Marinella di Sarzana, 18 luglio 2026 – Le immagini della spiaggia di Marinella quasi priva di ombrelloni e stabilimenti hanno riacceso un dibattito che da anni divide amministrazioni, balneari e istituzioni europee. Al centro della vicenda ci sono le concessioni balneari e la direttiva Bolkestein, un tema che riguarda tutta la costa italiana e che coinvolge da vicino anche la Versilia. Ma quanto accaduto nel comune di Sarzana non è, almeno per il momento, lo scenario che si sta vivendo sul litorale versiliese o nel resto della Toscana.
La spiaggia di Marinella
Concessioni balneari e Bolkestein: che cosa prevede la direttiva
La direttiva Bolkestein, approvata dall'Unione Europea nel 2006, stabilisce che quando una risorsa pubblica è limitata – come il demanio marittimo – le concessioni non possono essere rinnovate automaticamente allo stesso gestore. Alla loro scadenza devono essere assegnate attraverso una gara pubblica, aperta a tutti gli operatori in possesso dei requisiti.

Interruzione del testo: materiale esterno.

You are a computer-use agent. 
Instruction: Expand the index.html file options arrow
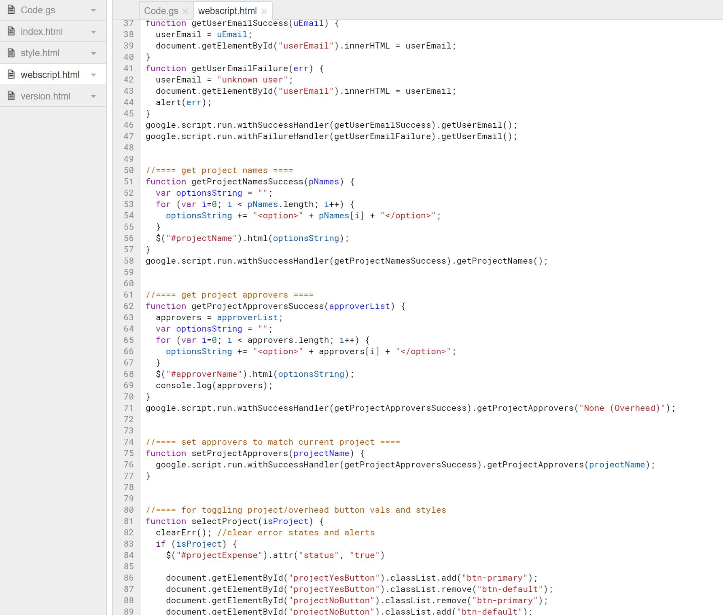click(x=93, y=32)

Per molti anni, però, in Italia le concessioni balneari sono state prorogate con una serie di interventi legislativi. Una scelta che Bruxelles ha contestato più volte e che, negli ultimi anni, è stata superata anche dalla giurisprudenza italiana. Oggi il principio è ormai consolidato: le proroghe automatiche non sono più considerate legittime e i Comuni sono chiamati a predisporre i bandi per le nuove assegnazioni.